DESCRIPTION OF THE TASK: In the entries that follow, the lines from the line containing "Given: Click the 1개 (+160,000원) quantity text" up to and including the line containing "Viewport: 640px width, 421px height." must be copied exactly, with pictures omitted.

RECORDS FOR PROCESSING:
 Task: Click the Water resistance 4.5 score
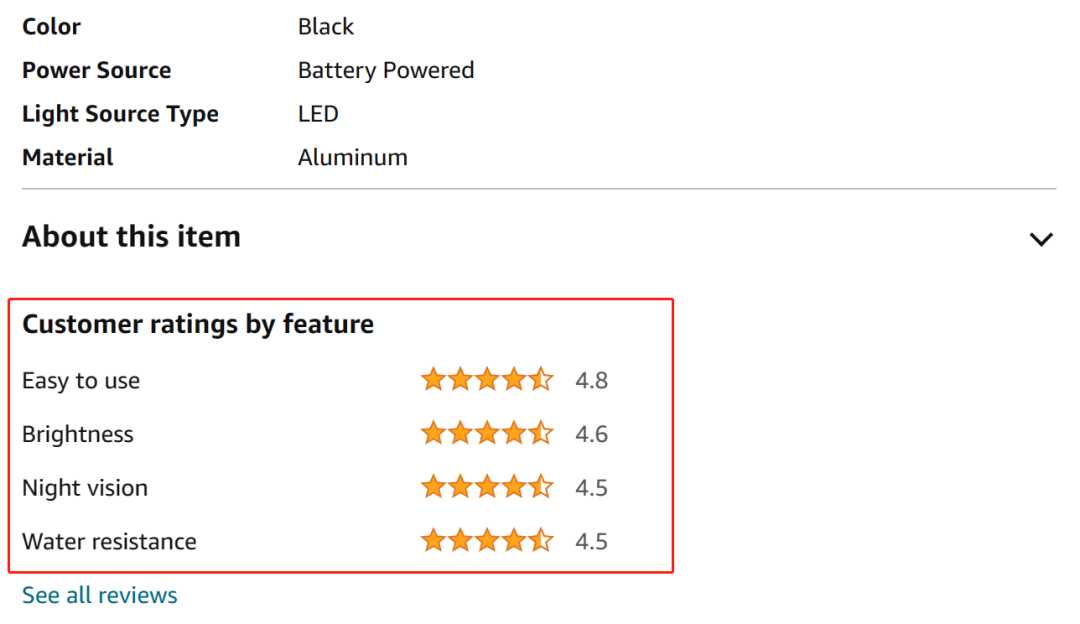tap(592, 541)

...

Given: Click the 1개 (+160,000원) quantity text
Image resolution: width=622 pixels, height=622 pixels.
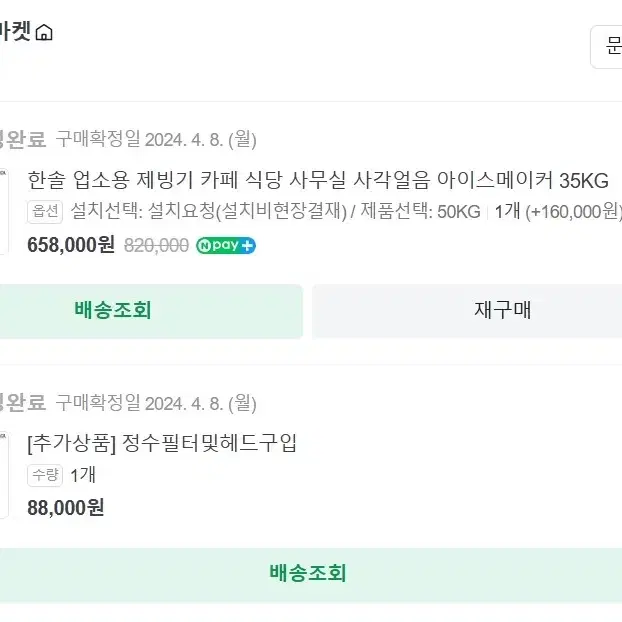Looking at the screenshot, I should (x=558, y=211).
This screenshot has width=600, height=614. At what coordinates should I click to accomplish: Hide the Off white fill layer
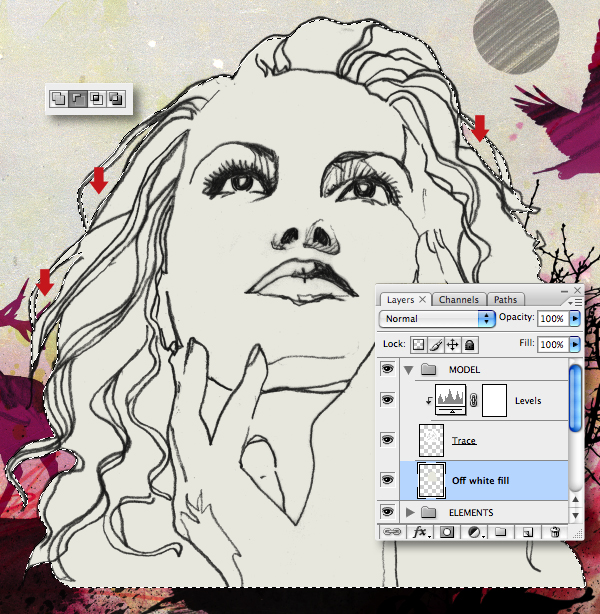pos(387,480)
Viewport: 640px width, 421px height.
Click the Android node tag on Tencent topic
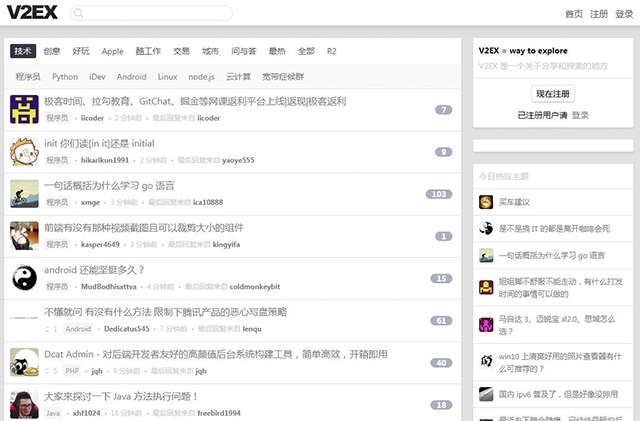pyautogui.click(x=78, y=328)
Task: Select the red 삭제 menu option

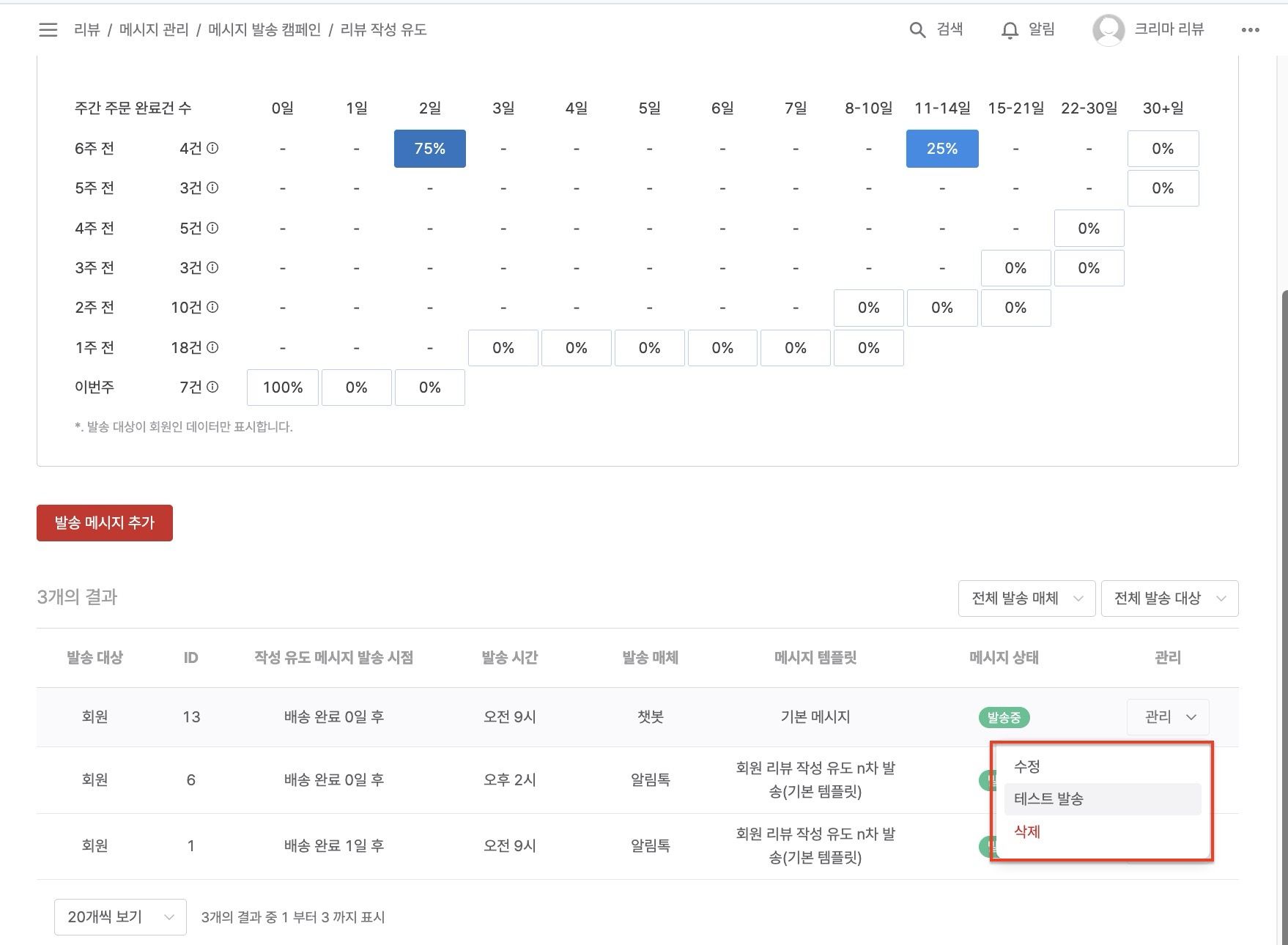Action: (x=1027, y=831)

ANSWER:
Given: Click the 1개 (+160,000원) quantity text
Image resolution: width=622 pixels, height=622 pixels.
Looking at the screenshot, I should (x=558, y=211).
This screenshot has width=600, height=614. At what coordinates should I click to accomplish: Hide the Off white fill layer
pos(387,480)
Viewport: 640px width, 421px height.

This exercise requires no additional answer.